The 22-year-old university student in Brampton, Ont., usually buys groceries at Walmart, so he turned to the retail giant’s online delivery service to place an order on April 12. It was supposed to arrive eight days later.
“They never showed up,” Mr. Shahid said. Despite that, his credit card was charged $130.
Amid the pandemic, grocers have had considerable difficulty meeting a surge in demand for online grocery purchases, with longer waits for delivery and some items selling out. But some Walmart customers have noticed a different problem: They’re being charged for items they never received and, in some cases, entire orders that never arrived.
Like Mr. Shahid, dozens of customers have posted to Walmart Canada’s social-media channels recently with similar complaints.

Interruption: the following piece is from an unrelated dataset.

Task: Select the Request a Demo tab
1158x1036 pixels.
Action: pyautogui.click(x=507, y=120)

The delays in refunding those erroneous charges is occurring at a time when COVID-19 has created significant economic uncertainty across Canada. Customers who spoke to The Globe and Mail said e-mails to the company generated only automated responses, saying Walmart is not able to reply to every e-mail.

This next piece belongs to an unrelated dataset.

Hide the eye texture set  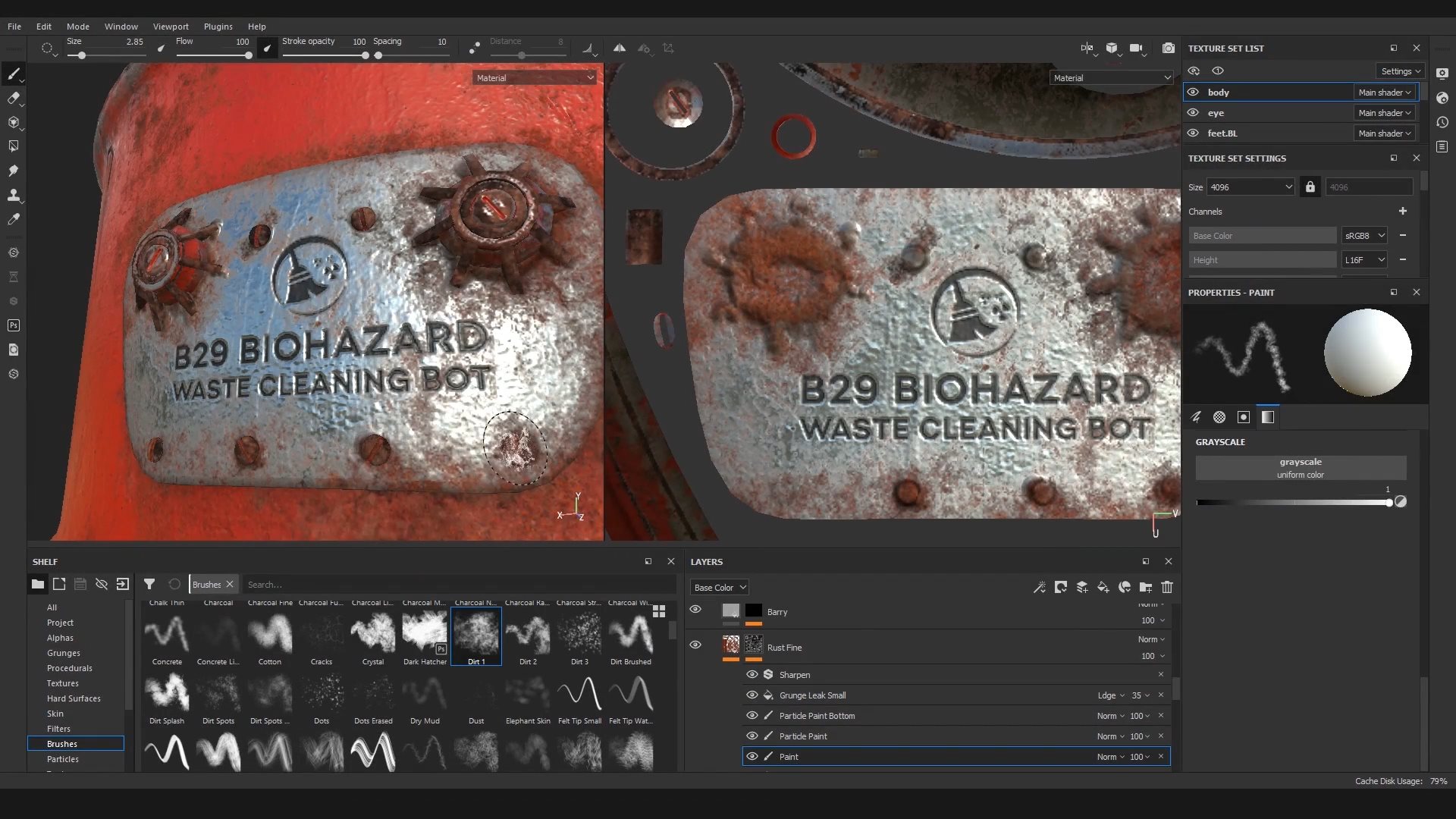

Walmart Canada says it has hired nearly 300 new customer-service agents to respond to e-mails and calls. But those who called the customer-service centre said they waited on hold for two hours or more and, in some cases, never reached an agent.
When asked about the problems, Walmart Canada said in a statement that customers should not be charged for items that do not arrive and should contact the company for a refund if this occurs. Walmart said it has seen a rapid increase in online grocery orders, with tens of thousands of deliveries and pickups per day.

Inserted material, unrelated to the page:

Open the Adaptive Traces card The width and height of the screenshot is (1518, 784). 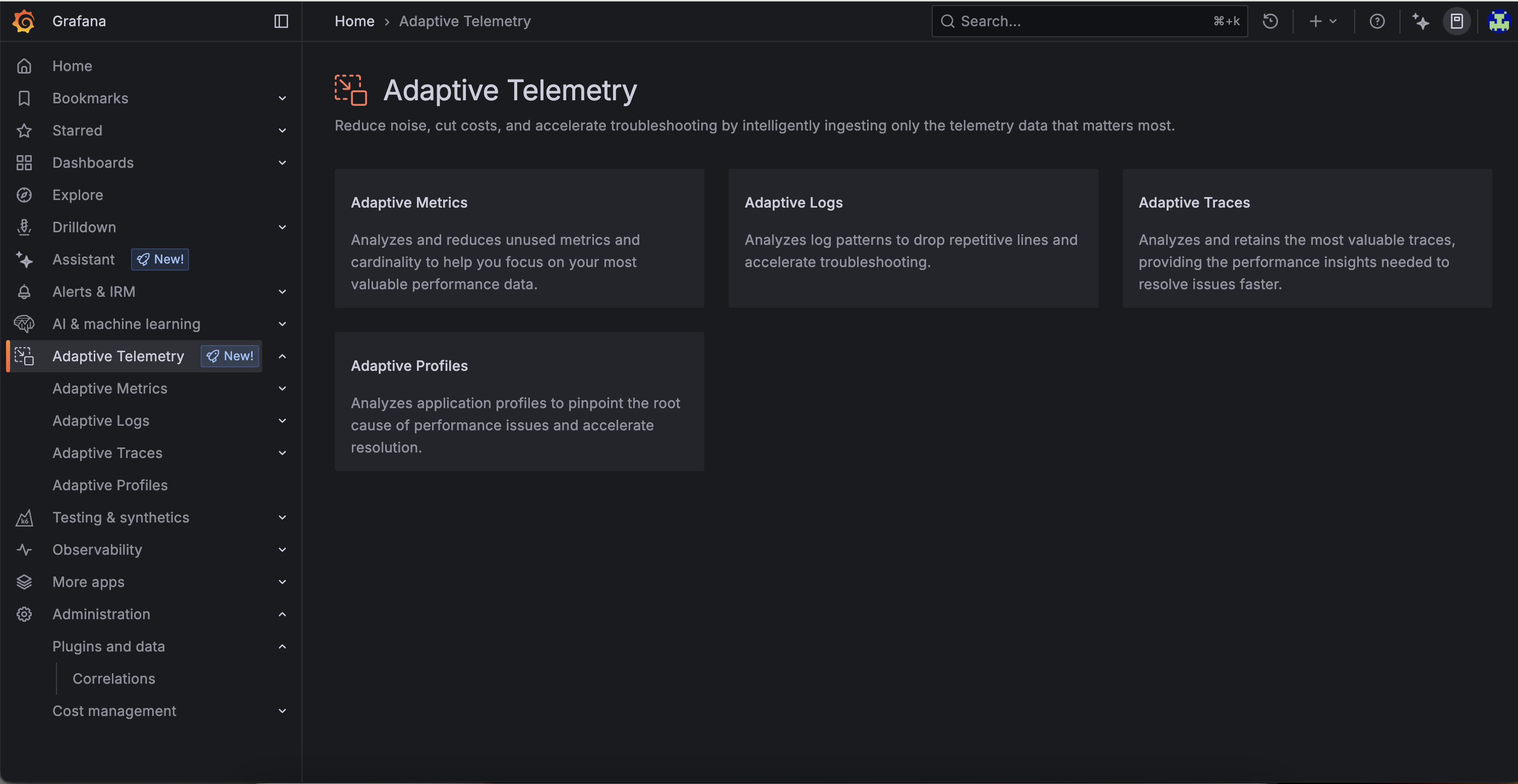coord(1306,238)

“In a matter of weeks, we’ve reached the demand we were planning for years from now,” the statement said. “… We want to thank our customers for their patience and understanding as we work through this.”
Mr. Shahid sat on hold for two hours before being disconnected. He then e-mailed but received no response. After waiting a week, he complained on Twitter. He received a refund on May 1 – nearly three weeks after he had been charged.
Another customer, Jeremy Russell, had a similar experience when he found 16 out of 39 items were left out of his grocery order on April 13 – amounting to $57.61 in missing goods.
“We were like, ‘do we just write this off? Are we ever going to hear back?’” Mr. Russell said. Because of COVID-19, his partner is unable to work and they are now a one-income household. “How do we prove that we didn’t receive these items? The driver said they did the delivery.”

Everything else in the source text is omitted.